Catechol O-methyltransferase pharmacogenomics and selective serotonin reuptake inhibitor response

Abstract

We applied a systematic pharmacogenetic approach to investigate the role of genetic variation in the gene encoding catechol O-methyltransferase (COMT) in individual variation in selective serotonin reuptake inhibitor (SSRI) response among depressed patients. In all, 23 single-nucleotide polymorphisms (SNPs) in COMT were genotyped using DNA from the Sequenced Treatment Alternatives to Relieve Depression (STAR(*)D) study (N=1914). One SNP, rs13306278, located in the distal promoter region of COMT, showed significant association with remission in White non-Hispanic (WNH) subjects (P=0.038). Electromobility shift assay for rs13306278 showed alternation in the ability of the variant sequence to bind nuclear proteins. A replication study was performed using samples from the Mayo Clinic Pharmacogenetics Research Network Citalopram/Escitalopram Pharmacogenomic study (N=422) that demonstrated a similar trend for association. Our findings suggest that novel genetic markers in the COMT distal promoter may influence SSRI response phenotypes.

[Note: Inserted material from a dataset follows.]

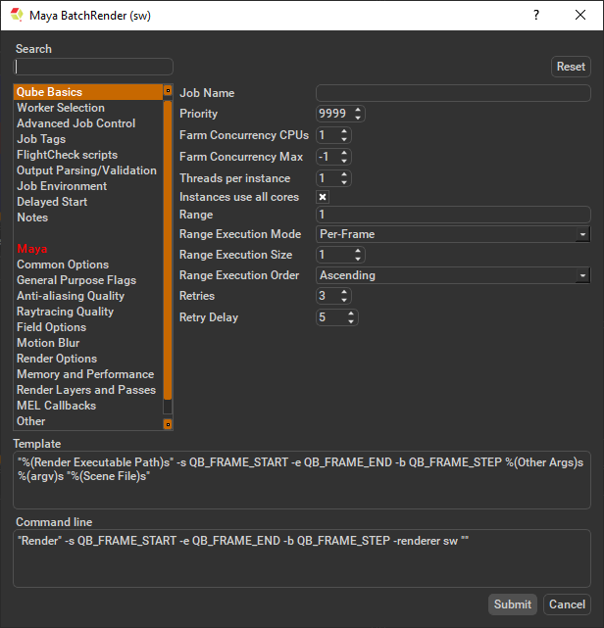Image resolution: width=604 pixels, height=628 pixels.
Task: Select Anti-aliasing Quality in the list
Action: tap(71, 296)
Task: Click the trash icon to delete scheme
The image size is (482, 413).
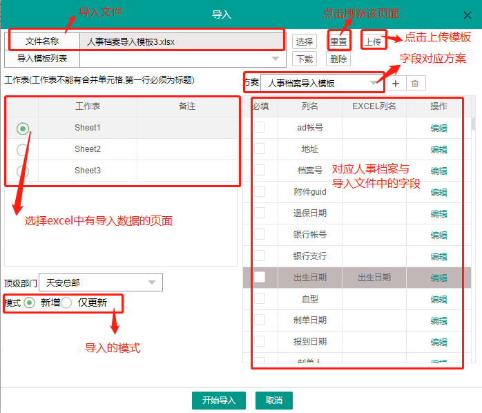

Trial registration: ClinicalTrials.gov NCT00613470.

Figure 1

Human COMT genetic polymorphisms and linkage disequilibrium in European-American (EA) subjects. (A) Human COMT genetic polymorphisms. Arrows, locations and frequencies of polymorphisms. Black and gray rectangles, coding exons, with the gray area specific for the MB-COMT open reading frame (ORF). Open rectangles, noncoding exons. I/D, insertion/deletion. The well characterized Val108/158Met polymorphism and the 5′-FR(−485) polymorphism are boxed. * = polymorphisms that were genotyped in the STAR*D samples. (B) COMT linkage disequilibrium (LD) displayed by the use of Haploview 3.3. On the left is the COMT LD structure in the STAR*D White Non-Hispanic population (WNH), and on the right is COMT LD structure derived from polymorphisms identified during our COMT resequencing studies performed with 60 EA DNA samples., Polymorphisms with minor allele frequencies of greater than 5% were included in the LD analyses.

Figure 2

COMT functional genomic studies. (A) EMS assay for the 5′-FR(−485) COMT SNP. U87G glioma cell nuclear extract was incubated with biotin-labeled oligonucleotides. (B) In silico analysis by AliBaba 2.1 for possible transcription binding motif(s) within the 5′-FR(−485) locus.